A strong distance runner, Holt was part of a 5A state cross country championship team and twice won titles as a member of the Mavericks’ 4x800-meter relay squads.

But as a senior, she was the sixth on the Mavericks’ state runner-up cross country team, and in track she was third at the 5A state meet in her favorite event, the 800.

College of Idaho track and cross country coach Pat McCurry can laugh about those days, as Holt wasn’t  noticed for her talent, only her times.

“We knew coming out of high school she was a lot better than her high school marks and results showed, and her high school coach, Tracy Harris … also knew that,” said McCurry, adding that Holt dealt with injuries at times, and hadn’t yet matured as an athlete who knew how to set goals and achieve them.

“(Harris) just kept telling me — and really should give him the credit — he told me he thought she could win national titles and was that talented,” McCurry recalls.

The C of I coach brought Holt to the Caldwell campus, and though she was receiving interest from NCAA Division I programs like Boise State, Oregon State and Montana, she quickly opted to be a Coyote.

“I was like, ‘No, this is the place I want to go,’” Holt said after meeting McCurry, the team and the coaching staff.

McCurry’s coaching would have a huge impact on Holt, but her own desire turned an underrated high school runner into a two-time NAIA national champion.

“Part of me kinda just got sick of being in the background and being overlooked and I decided when I’d come to college I would make a name for myself and that I was going to make every school that overlooked me regret it, and I think I’m doing that so far,” Holt said.

In May, she claimed her first national title, winning the outdoor 1,500 in 4:30.10 in Marion, Ind. She backed that up by claiming the individual national title in cross country in November in Vancouver, Wash.

Now the C of I junior is in Geneva, Ohio at the NAIA Indoor National Championships looking to add to her championship resume as she enters this weekend’s title meet No. 1 in the mile (by 12 seconds) and No. 1 in the 3,000 (by 4 seconds).

She’ll also compete for the Coyotes No. 1 distance medley relay (by 21 seconds), with the potential of winning three more titles.

“I want to show every high school runner out there that maybe you didn’t win all the state titles and weren’t the most glorified runner, that you can still be incredible, you can still be a great athlete, you just have to work hard for it, you have to work really, really hard for it.”

That’s been the key in Holt’s transformation into a national champion — which began when McCurry set her goal to win the 1,500 as a sophomore.
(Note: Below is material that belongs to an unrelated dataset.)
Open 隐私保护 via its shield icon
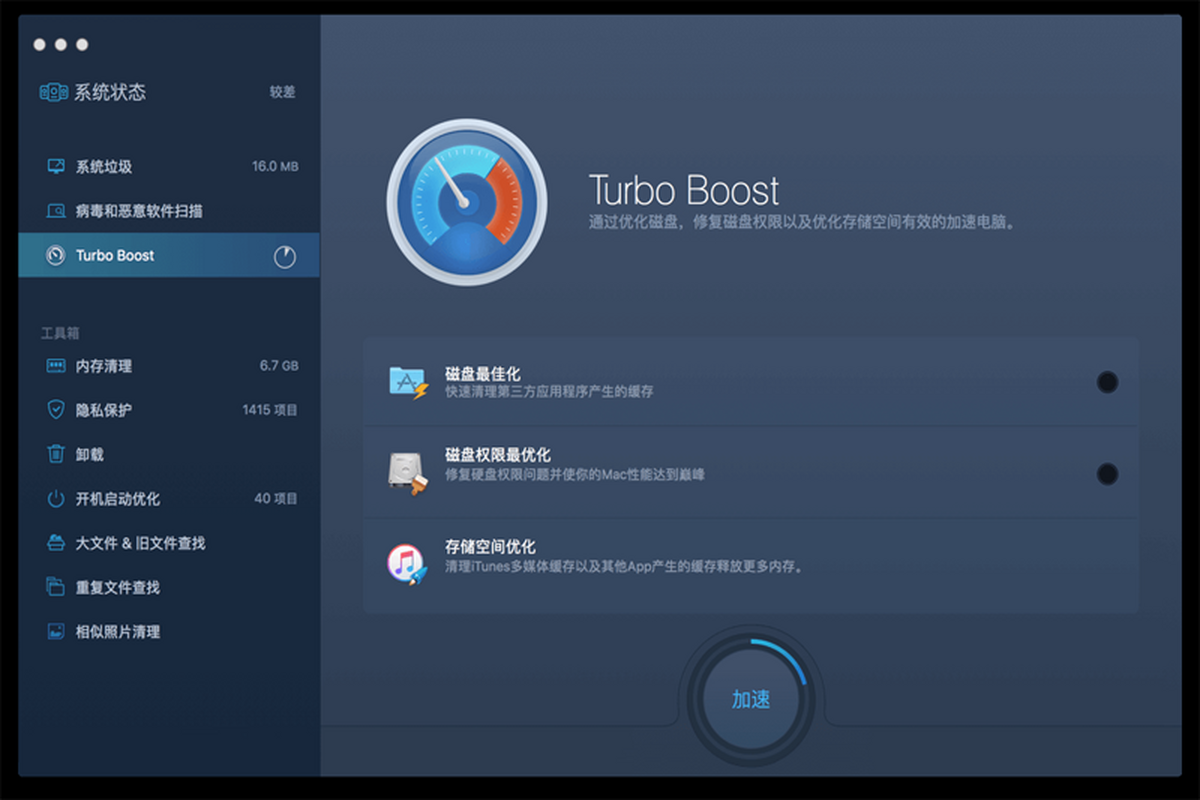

It was a huge goal after Holt fractured her fibula during the indoor season last winter.

Now Holt has two championship plaques on her desk where she can see them daily and be inspired, helping drive her average week of running six to seven hours over five days a week, then training the other two days in the pool.
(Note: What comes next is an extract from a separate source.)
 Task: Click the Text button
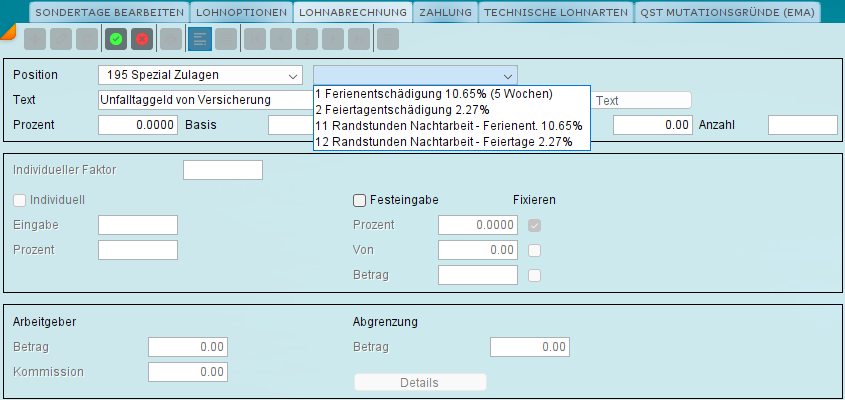[x=641, y=101]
It’s all to drive her to achieve even more, like a team title in the distance medley relay.

“I want to help my teammates achieve some of that success,” she said.

Or to become the most decorated Coyote individual national champion of all time.
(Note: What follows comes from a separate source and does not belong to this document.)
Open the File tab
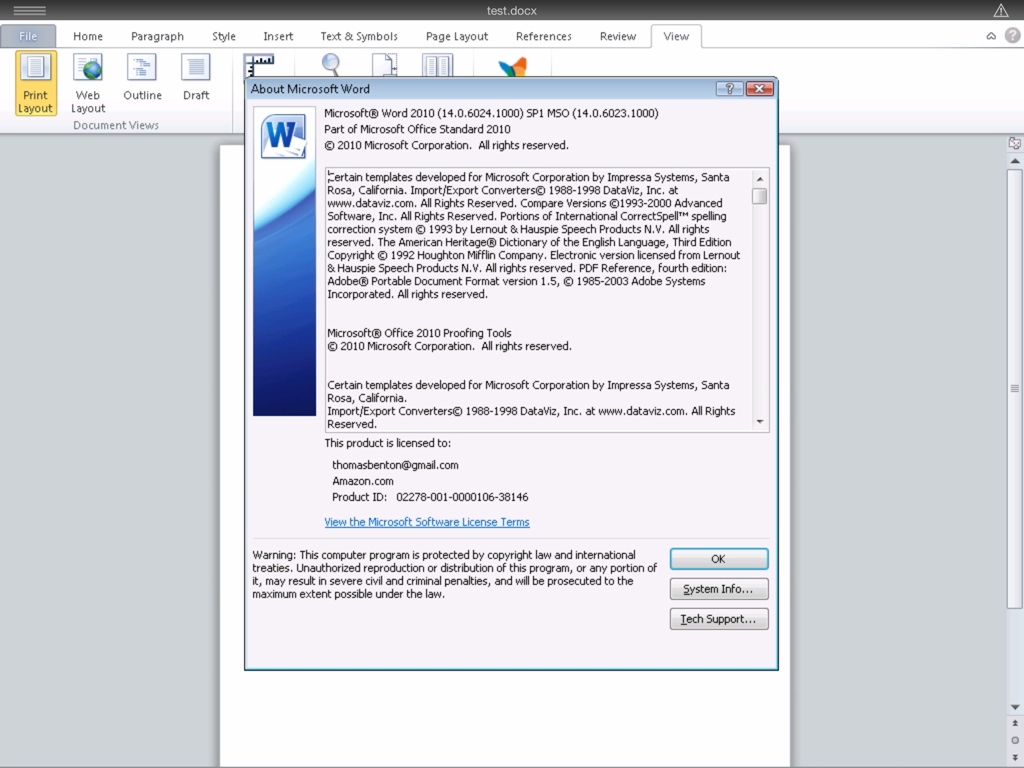Screen dimensions: 1024x768 28,36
“That would be really, really, really special to me, I would really love to do that,” said Holt, whose is chasing the four individual titles of snowboarder Evan Williams (2005-08) and skier Brent LaBounty (1986-87).

Or even make it to the U.S. National meet.

“Whatever it is,” Holt said of her future goals, even beyond college, “when I decide not to run any more I want to know I lived up to my potential and I did everything I could with running.”

Then, the formerly underrated Maverick runner can sit back and enjoy the rewards for her hard work.